(Given records)

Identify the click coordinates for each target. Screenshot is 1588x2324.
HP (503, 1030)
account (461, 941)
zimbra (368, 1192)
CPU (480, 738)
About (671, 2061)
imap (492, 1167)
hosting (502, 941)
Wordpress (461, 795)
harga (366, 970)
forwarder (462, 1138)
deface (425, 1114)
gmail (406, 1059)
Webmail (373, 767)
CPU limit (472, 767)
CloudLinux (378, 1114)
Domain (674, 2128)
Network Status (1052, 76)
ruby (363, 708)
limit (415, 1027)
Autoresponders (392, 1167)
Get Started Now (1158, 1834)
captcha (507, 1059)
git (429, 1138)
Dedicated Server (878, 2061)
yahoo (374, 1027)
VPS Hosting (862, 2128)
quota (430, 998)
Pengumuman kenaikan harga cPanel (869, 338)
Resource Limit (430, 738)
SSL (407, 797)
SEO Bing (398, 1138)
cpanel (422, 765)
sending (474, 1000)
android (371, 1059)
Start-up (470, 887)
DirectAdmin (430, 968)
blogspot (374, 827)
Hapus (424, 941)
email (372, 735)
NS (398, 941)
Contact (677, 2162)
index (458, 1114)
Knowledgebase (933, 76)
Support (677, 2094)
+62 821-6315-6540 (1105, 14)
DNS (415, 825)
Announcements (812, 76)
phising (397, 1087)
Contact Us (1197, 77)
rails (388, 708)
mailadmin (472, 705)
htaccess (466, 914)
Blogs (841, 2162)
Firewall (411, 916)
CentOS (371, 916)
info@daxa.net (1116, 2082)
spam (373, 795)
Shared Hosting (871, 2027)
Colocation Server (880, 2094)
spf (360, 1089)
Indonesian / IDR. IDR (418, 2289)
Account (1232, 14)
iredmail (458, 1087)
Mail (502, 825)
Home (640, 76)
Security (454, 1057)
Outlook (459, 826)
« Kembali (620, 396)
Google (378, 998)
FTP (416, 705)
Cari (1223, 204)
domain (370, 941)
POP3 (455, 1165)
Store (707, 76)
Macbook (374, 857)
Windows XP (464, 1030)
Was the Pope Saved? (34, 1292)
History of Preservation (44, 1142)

(End Given records)

Exercise objective:
Among the lines of the material, count those that contain the string "Server" and state only that count.

Answer section:
2